Graph Convolutional Neural Networks on superpixels for segmentation
A disadvantage of image domain segmentation using CNN is that spatial information is lost due to down-sampling by the pooling layer, and domain segmentation accuracy in the vicinity of object contours is reduced. Therefore, we proposed a graph convolution on superpixels as a different approach to prevent loss of information by pooling. In addition, we proposed a Dilated Graph Convolution, which extends the receptive field more effectively as an extension of the graph convolution. In a domain segmentation task using the HKU-IS data set, the proposed method outperformed a conventional CNN with the same configuration.
Saliency map generation in image discrimination using a CNN classifier
In general, when an image is input to a CNN and a specific output obtained, it is difficult to explain why such an output was obtained.
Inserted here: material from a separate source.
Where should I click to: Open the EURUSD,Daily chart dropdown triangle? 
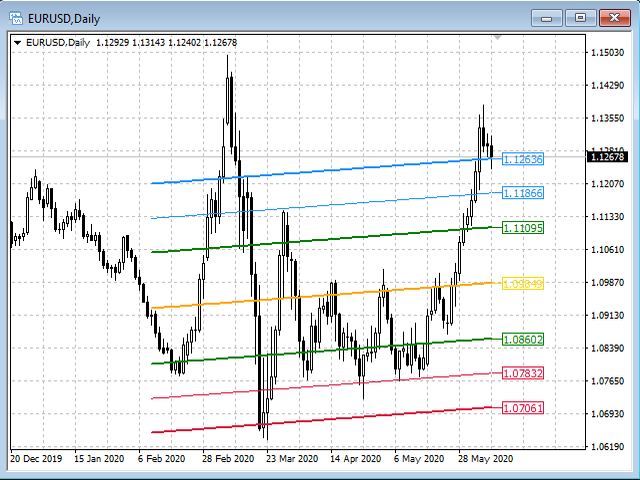click(x=17, y=42)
In this study, we propose a saliency map generation method given by applying a Generative Adversarial Networks framework. In this system, learning takes place while two neural networks are made to compete. The first network learns to perform image identification. The second network learns to create an image that – if an image is input to the first network and can be successfully identified – is similar to this image but outputs an incorrect result when input into to the first network. For the second network to efficiently generate such an image, it suffices for the network to generate an image in which an image area important in the image identification of the first network is significantly changed. Such learning can be regarded as a saliency map, since it is possible to explicitly output an image area important in image identification.
Simultaneous execution of color adjustment and image completion by GAN
In this study, we propose a method of image completion while performing color adjustment in consideration of context in order to solve the problem of natural paste synthesis by color adjustment and image completion. In order to make the inserted object image explicitly appear in the completion area, we use CNN and Generic Adversarial Networks (GAN) for completion in consideration of context, and extract features related to the context from the entire background image. Furthermore, color adjustment taking context into consideration is carried out using the context features not only for image completion but also for color adjustment. In this way, a network is realized that simultaneously solves the problems of color adjustment and image completion.
Image Completion of 360-Degree Images by cGAN
This work proposes the novel problem setting that by using a known area from the 360-degree image as an input, the remainder of the image can be completed with the GANs. To do so, we propose the approach of two-stage generation using network architecture with series-parallel dilated convolution layers. Moreover, we present how to rearrange images for data augmentation, simplify the problem, and make inputs for training the 2nd stage generator. Our experiments show that these methods generate the distortion seen in 360-degree images in the outlines of buildings and roads, and their boundaries are clearer than those of baseline methods. Furthermore, we discuss and clarify the difficulty of our proposed problem. Our work is the first step towards GANs predicting an unseen area within a 360-degree space.
Image control after imaging by epsilon photography reconstruction using compression sensing
Conventionally, the photographer must select many parameters on the camera at the time of photographing. Light field imaging has enabled image control after shooting with respect to focus position and shooting viewpoint, but resolution is low, specialist hardware is required, and a completely flexible restoration of the focus position and aperture size is not possible. This study relates to technology to restore images taken with various parameters from ten images shot in succession using conventional cameras with parameters such as focus position, aperture size, exposure time and ISO changed. For example, we completely reconstruct the high dynamic range focus-aperture stack using consecutively shot images with pre-set parameters as the input.